Review of In the Dark

In the Dark (2017)
6/10
Don't you haunt me baby
4 August 2017
I'm not familiar with the source book by Mark Billingham and so was initially confused by the format of this four-part crime drama consisting of two loosely connected stories run together one after the other.

The first story was a traditional whodunnit in a familiar set-up where two young girls go missing, one turns up dead and there's a race to save the other one. Returning to her detested home town is pregnant police detective Helen Weeks played by Myanna Buring, ostensibly to comfort her childhood friend, whose husband is the prime suspect, but of course she can't resist some investigating of her own. Not only that, it turns out that her main reason for hating her upbringing was a childhood trauma she shared with her friend, which means some clichéd encounters with her phantom childhood self as she battles her demons, not to mention wider local prejudice, to crack the case. We've all seen these kind of stories spread out over 6-8 episodes so I suppose I should be grateful for the concision here but somehow it did feel a touch rushed although I'll confess I didn't guess the perpetrator.

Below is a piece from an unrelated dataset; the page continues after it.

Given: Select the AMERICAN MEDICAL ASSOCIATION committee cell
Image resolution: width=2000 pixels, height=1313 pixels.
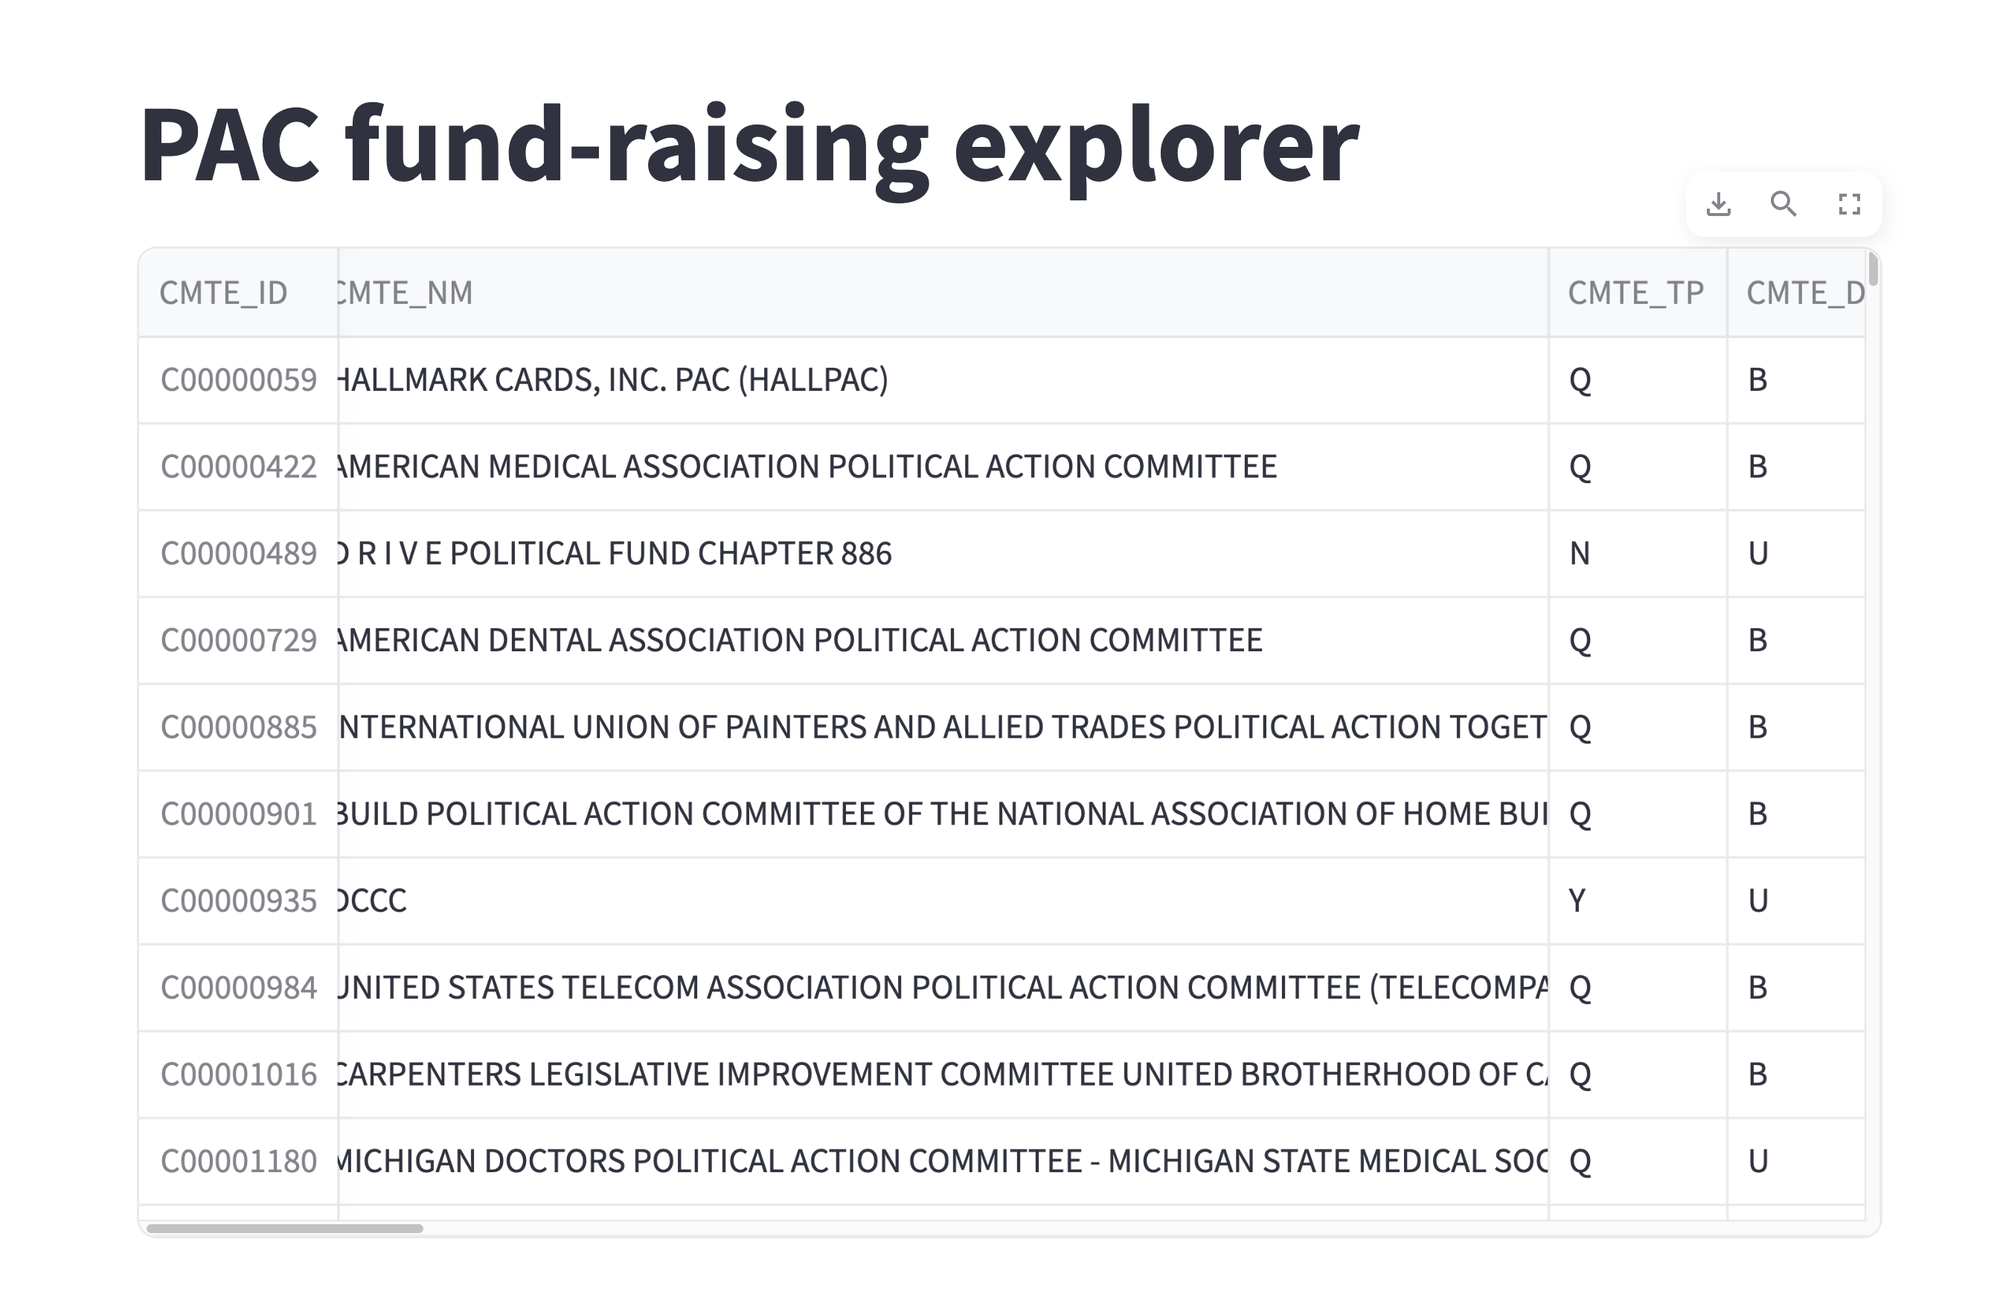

Did I mention that our girl was conflicted in her love life? Despite having an apparently happy relationship with "good bloke" fellow cop Paul, she has a fling with another cop, a Jamie Dornan lookalike, to the extent that she doesn't know who the father of her child is. This plays onto the third and fourth episodes where, now heavily pregnant, her life is turned upside down by an apparently tragic accident involving one of the men in her life which goes onto involve gang warfare in inner Manchester, with a mounting body-count which doesn't stop until the last scene. This story was much darker, more urban, more interesting I thought and contrasted with the more traditional story at the heart of episodes 1 and 2.

I suppose the two differing stories show how different one case can be from the next but didn't exactly make for convincing continuity. Buring's lone-wolf activities, especially in the second half, take some swallowing as she puts herself and her almost-due child at great personal risk as she tangles with teenage gangs and criminal overlords in pursuit of the truth.

Buring was okay in a sub-Anna Friel-type part but Ben Batt (a lookalike for pop singer Chris Martin) was better in the thankless task of the cuckolded boyfriend. There were some odd background characters you suspect there for PC reasons like Buring's gay dad and his boyfriend and her very camp forensics chum who isn't above following men into toilets. I did like the acting of the young black actor who played the new teenage father drawn into gangdom to provide for his girlfriend and child.

For me though, on the whole, there were too many situations, too many characters and too many coincidences, plus I never really cared for Buring's character much from the start. But the detective parts were fine as was the depiction of inner city life and strife in Manchester making it a slightly above average crime drama of its type.